2008年01月28日

母べえ 25点(100点満点中)

黒べえはF、黒ベエはA
公式サイト

野上照代の自伝的小説を、吉永小百合主演、山田洋次監督によって映画化。

原作はもともと『父へのレクイエム』なるタイトルだったが、今回の映画化に際して映画と同じ『母べえ』に改題されている。

このタイトルの変遷から見ても、吉永小百合を前面に押し出すべく物語の重点を大きく変えたことは明白であり、まだ幼かった著者とその姉を女手で育てた母親、"母べえ"の思い出とリスペクトを、戦前戦中の激動期を中心として描かれた本作だが、苦労話によって共感や同情を生ませ、感動させて泣かせる狙いは理解出来るものの、主演女優偏重によるバランスの悪さや、作り手の偏向思想を殊更に強調した事による共感の阻害など、素直に感動出来ない残念な結果に。

何よりも、そもそも現在の吉永小百合に、確かに実年齢より遥かに若く見える美人ではるが、30代程度の"お母さん"を演じさせる事に無理がある。義妹役で出演している山田洋次お気に入りの檀れいの方が、同役にはどう見ても適任だ。

特に、浅野忠信演じる青年が母べえに想いを寄せる展開においては、その年齢ギャップによって説得力が薄れ、人物構図からしてそうなるのがパターンだからそうなるのだな、としか思えない有様。

また、女手ひとつで金を稼いで子供を育てる事の難しさや苦労、あるいは周囲との軋轢など、おそらくは観客が本作の同情どころとして想定していたであろう要素はあまり描かれず、思想犯として投獄された父に対する(当人にとって)理不尽な仕打ちや、それに何ら疑問を抱かず同調する母の稚拙な思想の開陳など、わざとらしくお粗末で利己的な反体制思想ばかりが強調されては、最初からこの夫婦に共感も同情も出来るわけがない。

個人の思想は自由であり、その自由を貫くために権力と戦う、あるいは権力に押し潰されるのは、その時代においては自由を貫く生き方を選んだ上での必然であり、現在保障されている自由の礎には、そうした動きの積み重ねも含まれている事も確かではある。

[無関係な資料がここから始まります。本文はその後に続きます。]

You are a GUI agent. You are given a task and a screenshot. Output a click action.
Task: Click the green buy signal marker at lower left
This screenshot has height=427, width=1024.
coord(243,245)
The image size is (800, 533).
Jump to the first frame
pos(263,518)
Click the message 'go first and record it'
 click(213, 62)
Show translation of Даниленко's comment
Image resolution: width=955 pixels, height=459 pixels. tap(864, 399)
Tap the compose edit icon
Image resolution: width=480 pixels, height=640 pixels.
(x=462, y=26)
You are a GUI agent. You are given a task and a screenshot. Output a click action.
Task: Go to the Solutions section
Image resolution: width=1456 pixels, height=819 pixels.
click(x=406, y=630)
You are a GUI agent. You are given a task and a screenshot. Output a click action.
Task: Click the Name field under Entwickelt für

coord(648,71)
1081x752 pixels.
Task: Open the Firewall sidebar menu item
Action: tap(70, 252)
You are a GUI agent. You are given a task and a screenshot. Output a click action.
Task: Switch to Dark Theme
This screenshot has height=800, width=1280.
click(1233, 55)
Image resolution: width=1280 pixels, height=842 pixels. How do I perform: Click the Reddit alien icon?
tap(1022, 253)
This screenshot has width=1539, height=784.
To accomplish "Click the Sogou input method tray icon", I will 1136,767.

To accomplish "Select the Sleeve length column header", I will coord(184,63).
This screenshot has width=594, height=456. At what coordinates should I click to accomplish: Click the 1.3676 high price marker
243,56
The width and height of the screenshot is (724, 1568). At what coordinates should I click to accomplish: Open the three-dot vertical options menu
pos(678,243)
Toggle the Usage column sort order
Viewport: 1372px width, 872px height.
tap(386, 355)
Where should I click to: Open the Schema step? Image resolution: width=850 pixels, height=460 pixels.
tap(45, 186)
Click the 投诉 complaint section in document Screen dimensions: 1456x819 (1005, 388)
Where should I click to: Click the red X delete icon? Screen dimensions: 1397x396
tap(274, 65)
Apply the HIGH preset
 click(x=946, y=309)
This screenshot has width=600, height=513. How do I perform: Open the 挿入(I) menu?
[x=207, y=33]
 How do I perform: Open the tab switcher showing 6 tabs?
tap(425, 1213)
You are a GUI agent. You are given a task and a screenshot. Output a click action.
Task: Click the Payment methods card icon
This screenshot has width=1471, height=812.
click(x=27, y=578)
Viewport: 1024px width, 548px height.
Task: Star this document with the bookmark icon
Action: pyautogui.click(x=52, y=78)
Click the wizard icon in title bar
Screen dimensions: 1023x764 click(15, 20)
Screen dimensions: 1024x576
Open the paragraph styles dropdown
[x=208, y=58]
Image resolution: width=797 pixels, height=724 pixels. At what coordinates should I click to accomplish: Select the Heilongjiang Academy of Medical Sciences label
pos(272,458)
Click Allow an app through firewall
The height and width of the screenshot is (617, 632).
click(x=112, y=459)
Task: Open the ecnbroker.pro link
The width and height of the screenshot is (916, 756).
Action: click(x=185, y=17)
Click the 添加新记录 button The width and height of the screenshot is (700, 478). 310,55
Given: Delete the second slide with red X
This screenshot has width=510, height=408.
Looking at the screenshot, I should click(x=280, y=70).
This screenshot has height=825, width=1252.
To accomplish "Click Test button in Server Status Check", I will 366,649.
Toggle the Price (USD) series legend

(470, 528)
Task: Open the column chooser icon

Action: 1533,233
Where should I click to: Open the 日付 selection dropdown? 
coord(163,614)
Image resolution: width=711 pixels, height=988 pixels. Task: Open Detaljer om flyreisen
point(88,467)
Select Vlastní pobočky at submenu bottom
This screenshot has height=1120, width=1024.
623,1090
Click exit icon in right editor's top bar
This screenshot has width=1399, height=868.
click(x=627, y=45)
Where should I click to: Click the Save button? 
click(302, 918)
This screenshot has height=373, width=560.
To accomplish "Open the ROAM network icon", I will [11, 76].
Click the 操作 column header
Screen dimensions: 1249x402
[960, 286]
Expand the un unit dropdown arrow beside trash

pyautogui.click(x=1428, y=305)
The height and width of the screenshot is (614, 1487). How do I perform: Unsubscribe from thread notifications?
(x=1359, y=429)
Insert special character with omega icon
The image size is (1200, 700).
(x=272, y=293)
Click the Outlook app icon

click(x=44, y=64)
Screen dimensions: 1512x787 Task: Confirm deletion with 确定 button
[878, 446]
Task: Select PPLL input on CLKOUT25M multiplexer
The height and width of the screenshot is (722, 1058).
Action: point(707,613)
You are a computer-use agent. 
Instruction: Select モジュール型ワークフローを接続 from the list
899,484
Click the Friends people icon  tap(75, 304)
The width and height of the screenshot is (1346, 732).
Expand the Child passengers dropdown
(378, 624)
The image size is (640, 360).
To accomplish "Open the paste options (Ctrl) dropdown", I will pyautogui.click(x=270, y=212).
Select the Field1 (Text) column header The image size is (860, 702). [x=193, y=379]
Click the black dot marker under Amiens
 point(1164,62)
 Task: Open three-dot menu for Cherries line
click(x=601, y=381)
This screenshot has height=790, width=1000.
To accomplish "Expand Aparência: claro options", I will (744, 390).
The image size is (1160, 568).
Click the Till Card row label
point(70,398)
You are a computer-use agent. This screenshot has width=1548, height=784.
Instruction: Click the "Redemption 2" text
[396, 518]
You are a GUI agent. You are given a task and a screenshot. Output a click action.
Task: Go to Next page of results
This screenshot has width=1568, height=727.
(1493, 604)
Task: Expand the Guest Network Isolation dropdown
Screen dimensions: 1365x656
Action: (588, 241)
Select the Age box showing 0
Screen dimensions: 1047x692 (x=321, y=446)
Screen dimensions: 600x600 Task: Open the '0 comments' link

のだが、自発的に人生をかけて強大な敵に挑むのなら、そもそも家庭など持つべきではないし、家庭を持ったならば家族の安寧を最優先させるのが家長の義務だ。この父親はそのどちらに踏み切る事もせずどっちつかずに自分勝手に生きて家族に多大な迷惑をかけただけの、父親失格、闘士失格のダメ男としか、この映画を観た限りでは感じられない。そんな描き方ではモデルとなった実在の人物にも失礼ではないか。

母も同様、自分自身の確立した思想として反戦を唱えて夫と共闘するのではなく、自分の惚れた相手がたまたまコミュニストだったから、何の考えもなし盲目的に同調しているとしか受け止められない描写に終始している。

警察署長であった実父とのやり取りにおいて、ひたすらに「夫は正しい」を連呼するのみで、実父の唱える正論に対し何ら持論にて反論出来ていない状態であり、こんな展開、作劇で、不理解と戦う立派な人間像が描けていると考えたのなら、作り手の思想レベルはあまりにお粗末に過ぎる。

結局、自分達の事しか考えていない、親になる資格のないアカップルによって辛い境遇に立たされた不幸な姉妹としか映らず、その自分勝手さは現代に時間がとんだラストシーンですら変わらず健在であり、悲劇で泣かせようとする作り手の狙いは完全に空回りで、観客は呆気にとられる他ない。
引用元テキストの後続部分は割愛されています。